* [Exercise goal]: Produce as output only the lines below starting at the line with "Select the size reporter in move block" and continuing through the line with "Select the Month", each one exactly as written.

* [Recorded information]:
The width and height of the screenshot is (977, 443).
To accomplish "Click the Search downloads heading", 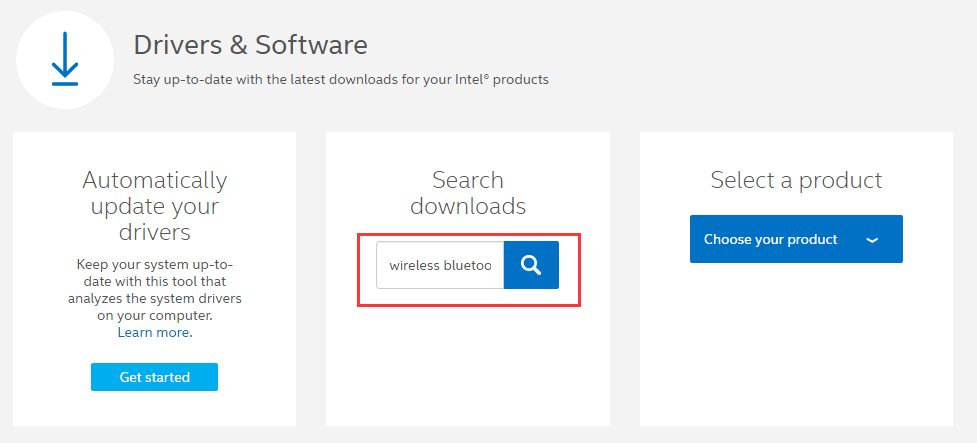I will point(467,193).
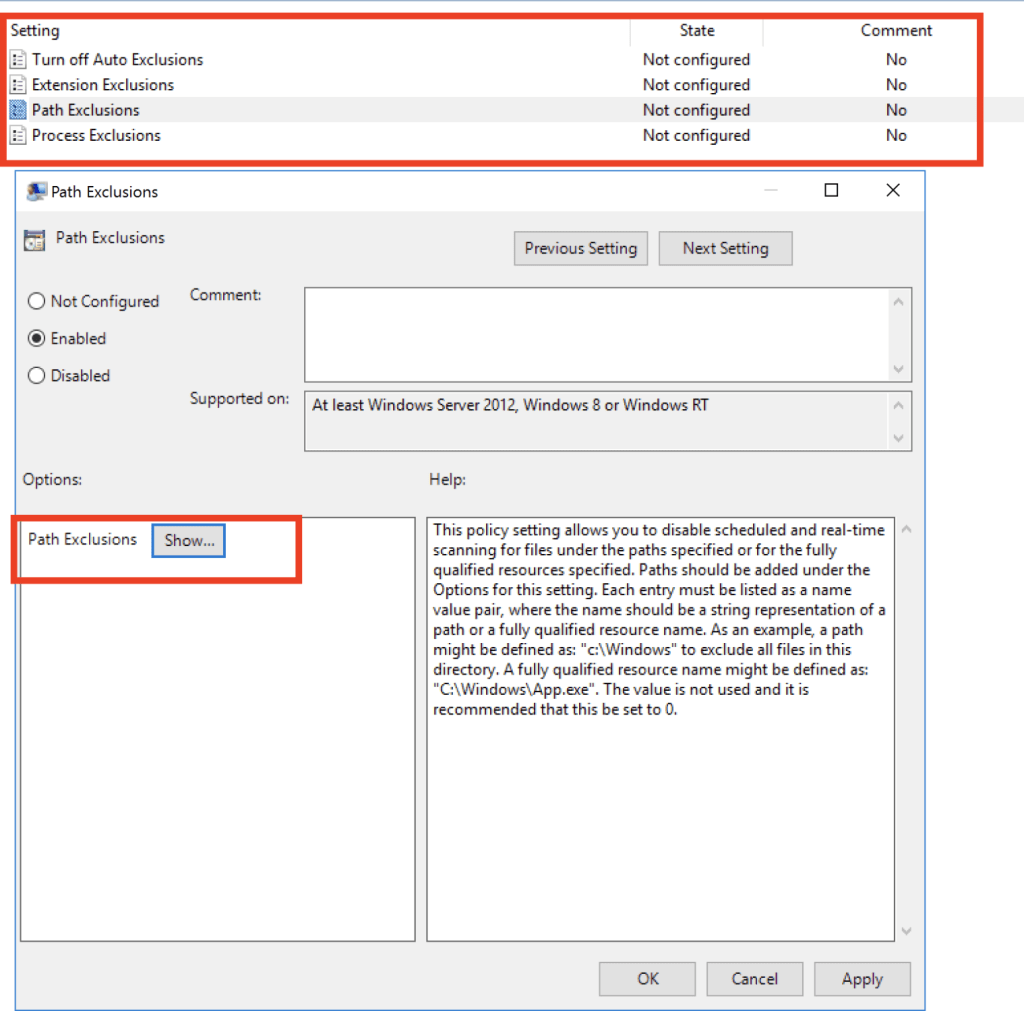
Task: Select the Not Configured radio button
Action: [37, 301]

--

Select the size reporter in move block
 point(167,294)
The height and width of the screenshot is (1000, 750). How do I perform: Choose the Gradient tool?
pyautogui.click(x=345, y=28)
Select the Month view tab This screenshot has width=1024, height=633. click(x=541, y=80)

==

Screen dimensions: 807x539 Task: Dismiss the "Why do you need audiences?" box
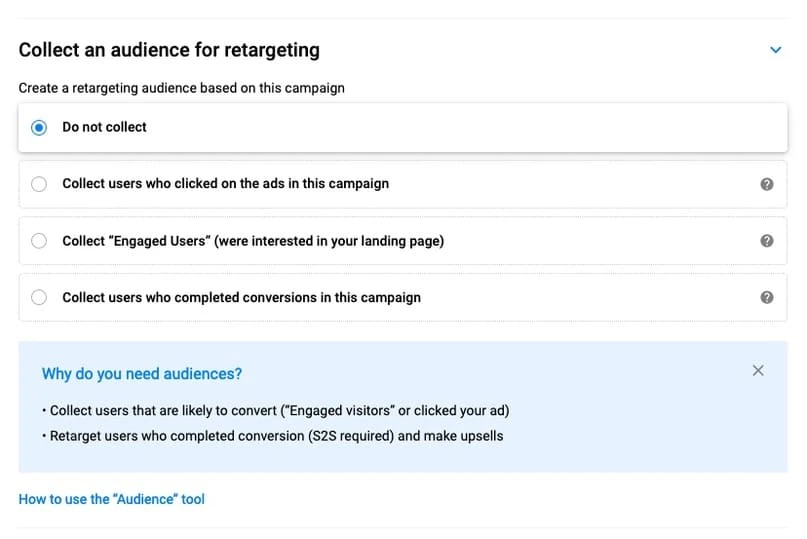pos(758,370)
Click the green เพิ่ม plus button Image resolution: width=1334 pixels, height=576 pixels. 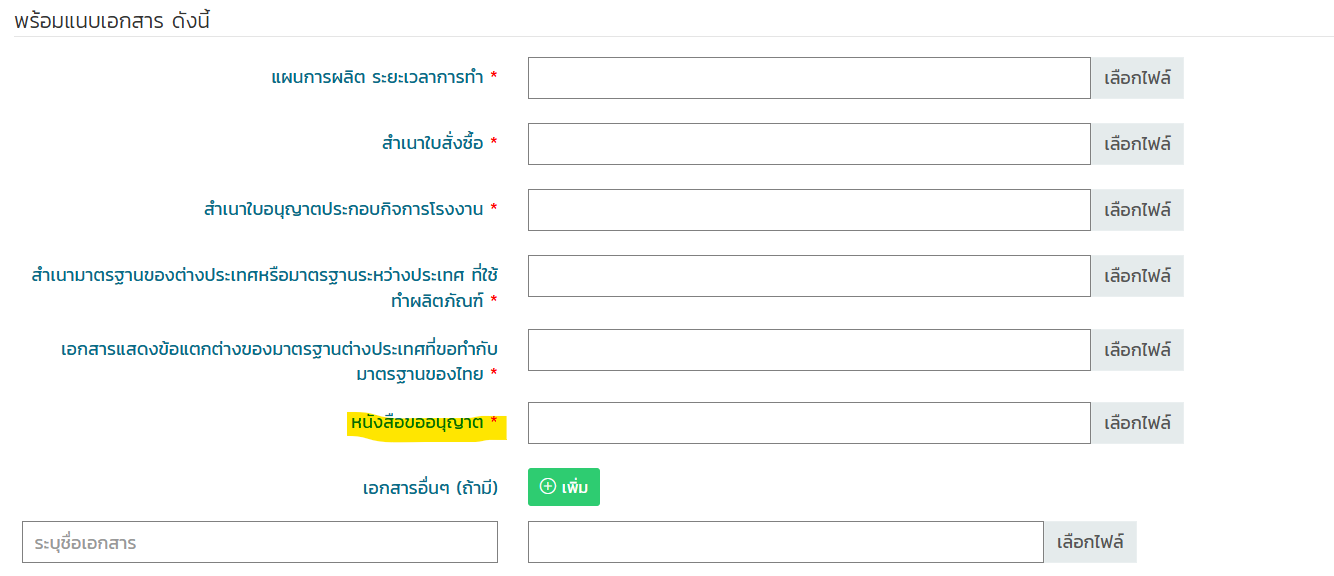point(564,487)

* [Your solution]:
Select the size reporter in move block
 point(167,294)
The height and width of the screenshot is (1000, 750). How do I perform: Choose the Gradient tool?
pyautogui.click(x=345, y=28)
Select the Month view tab This screenshot has width=1024, height=633. click(x=541, y=80)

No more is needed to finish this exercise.